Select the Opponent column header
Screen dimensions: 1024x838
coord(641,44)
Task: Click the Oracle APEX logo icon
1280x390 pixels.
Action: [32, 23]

----------

→ **ПИСЬМЕННОЕ ЗАДАНИЕ**
Перепишите слово в слово все приведенные выше пункты, ничего не меняя.

→ **ОТВЕТ НИЖЕ**
Select the Opponent column header
Screen dimensions: 1024x838
coord(641,44)
Task: Click the Oracle APEX logo icon
1280x390 pixels.
Action: [32, 23]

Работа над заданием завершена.